## [GIVEN TEXT]

Last month, I somehow felt inspired to check out abuse survivor memoirs on Apple Books. I came across The Bad Room by Jade Kelly and it immediately appealed to me, so I decided to buy it. At first, I raced through it. Then, I fell into a reading slump. I finally finished the book yesterday.
Summary
After years of physical and mental abuse, Jade thought her kindly foster mother would be the answer to her prayers. She was wrong … this is her staggering true story.
‘This must be what prison is like,’ I thought as another hour crawled by. In fact, prison would be better … at least you knew your sentence. You could
tick off the days until you got out. In the Bad Room we had no idea how long we’d serve.
After years of constant abuse, Jade thought her foster mother Linda Black would be the answer to her prayers. Loving and nurturing, she offered ten-year-old Jade a life free of fear.
But once the regular social-worker checks stopped, Linda turned and over the next six years Jade and three other girls were kept prisoner in a bedroom
they called the ‘bad room’.
Shut away for 16 hours at a time, they were starved, violently beaten, forbidden from speaking or using the toilet and routinely humiliated. Jade was left feeling broken and suicidal.
This is the powerful true story of how one woman banished the ghosts of her past by taking dramatic action to protect the life of every vulnerable child
in care.

## [DATA SECTION]
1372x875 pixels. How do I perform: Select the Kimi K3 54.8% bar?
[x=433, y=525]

* * *

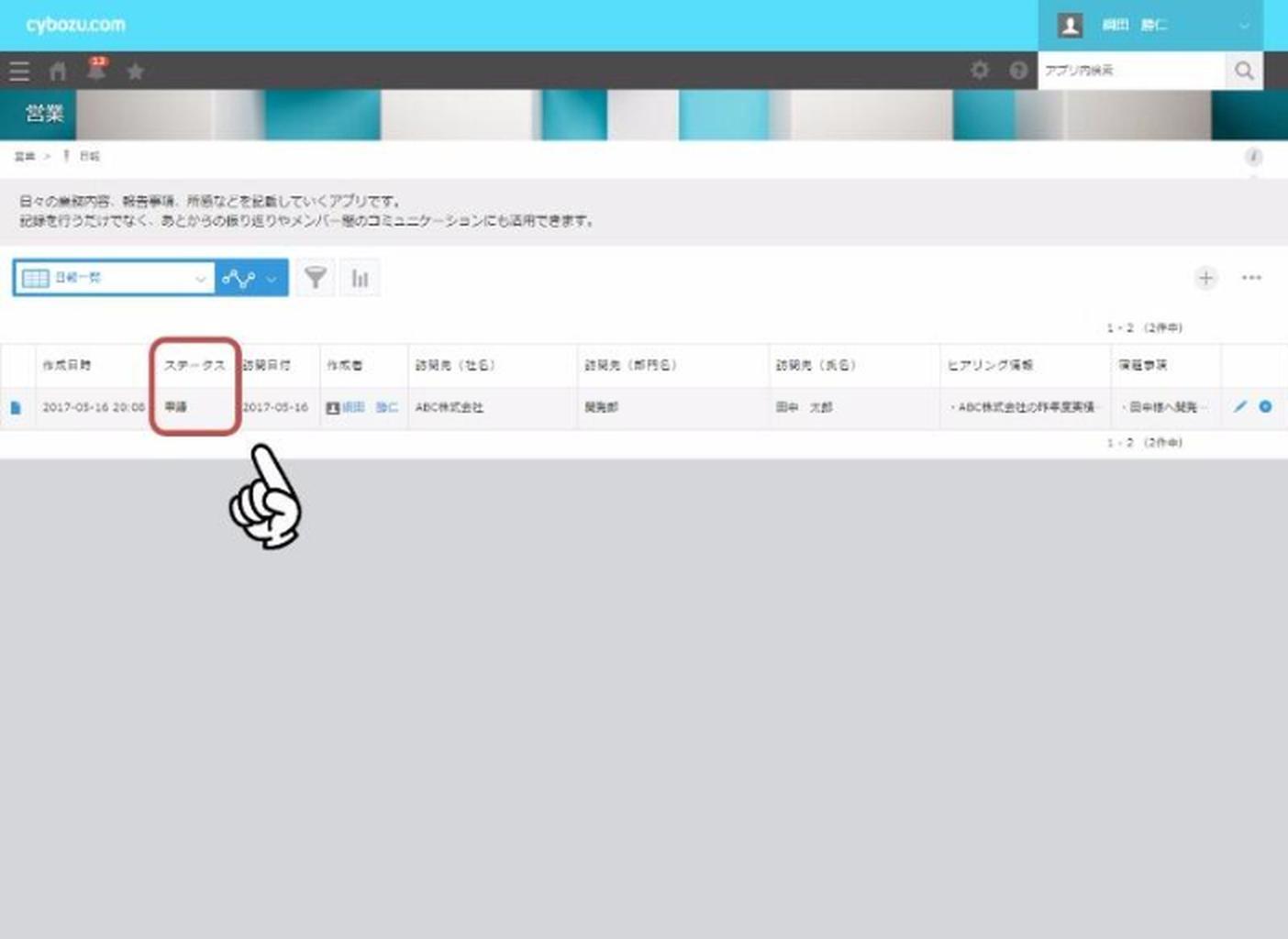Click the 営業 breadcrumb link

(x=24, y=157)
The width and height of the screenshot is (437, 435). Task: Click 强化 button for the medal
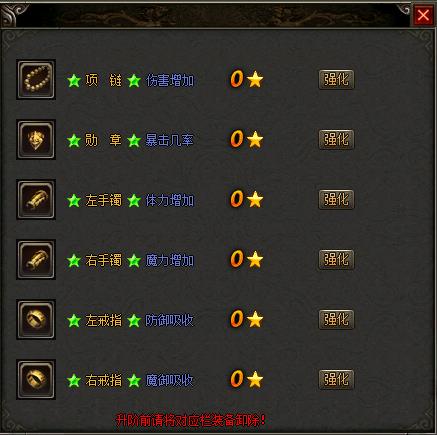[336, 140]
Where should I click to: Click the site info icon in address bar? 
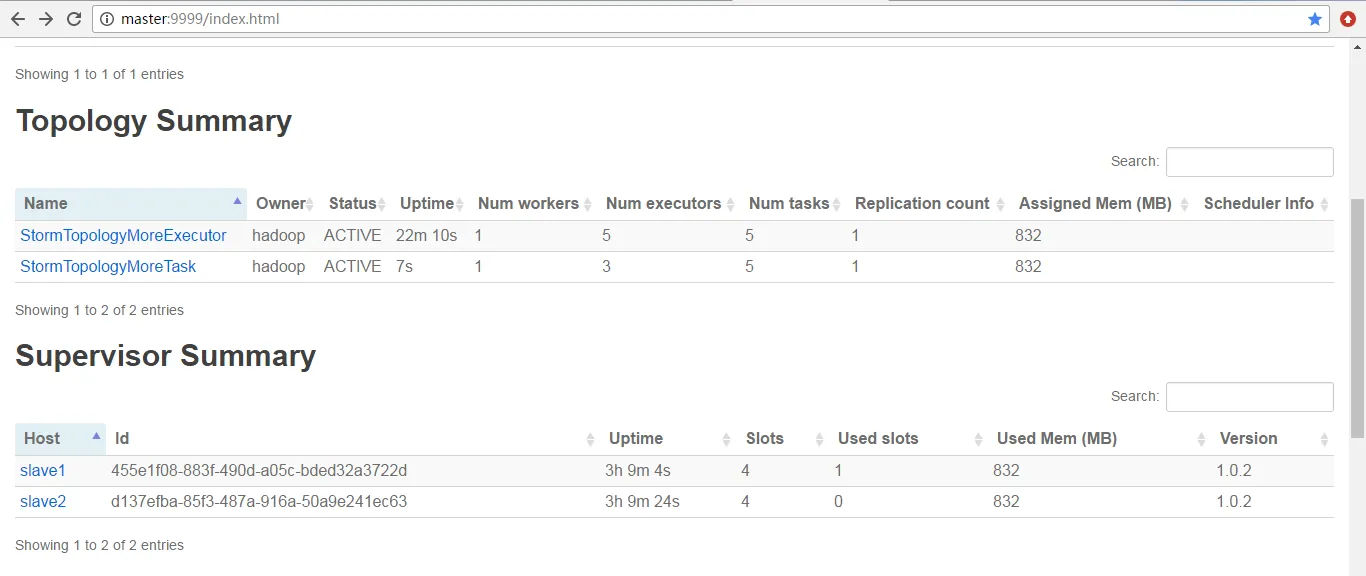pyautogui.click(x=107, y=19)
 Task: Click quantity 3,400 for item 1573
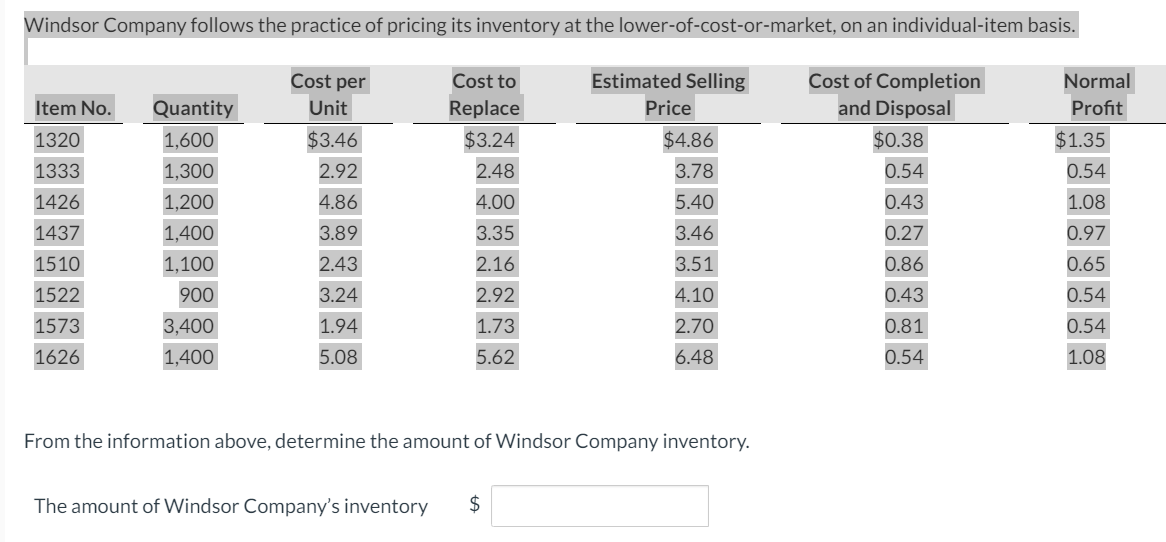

## [REQUIRED TASK 1]
In the review of The Bad Room, why does the quoted passage say prison would be better than the Bad Room?
## [REQUIRED TASK 2]
In the review of The Bad Room, list each thing the sentence beginning "Shut away for 16 hours at a time" says was done to the girls.
## [REQUIRED TASK 3]
Translate this sentence from the review of The Bad Room into French: "I finally finished the book yesterday."
The material above was drawn from a source separate from the review of The Bad Room.

## [REPLY 1]
In prison you know your sentence and can tick off the days until you get out. In the Bad Room the girls had no idea how long they would serve.

## [REPLY 2]
- Shut away for 16 hours at a time
- Starved
- Violently beaten
- Forbidden from speaking
- Forbidden from using the toilet
- Routinely humiliated

## [REPLY 3]
J'ai enfin terminé le livre hier.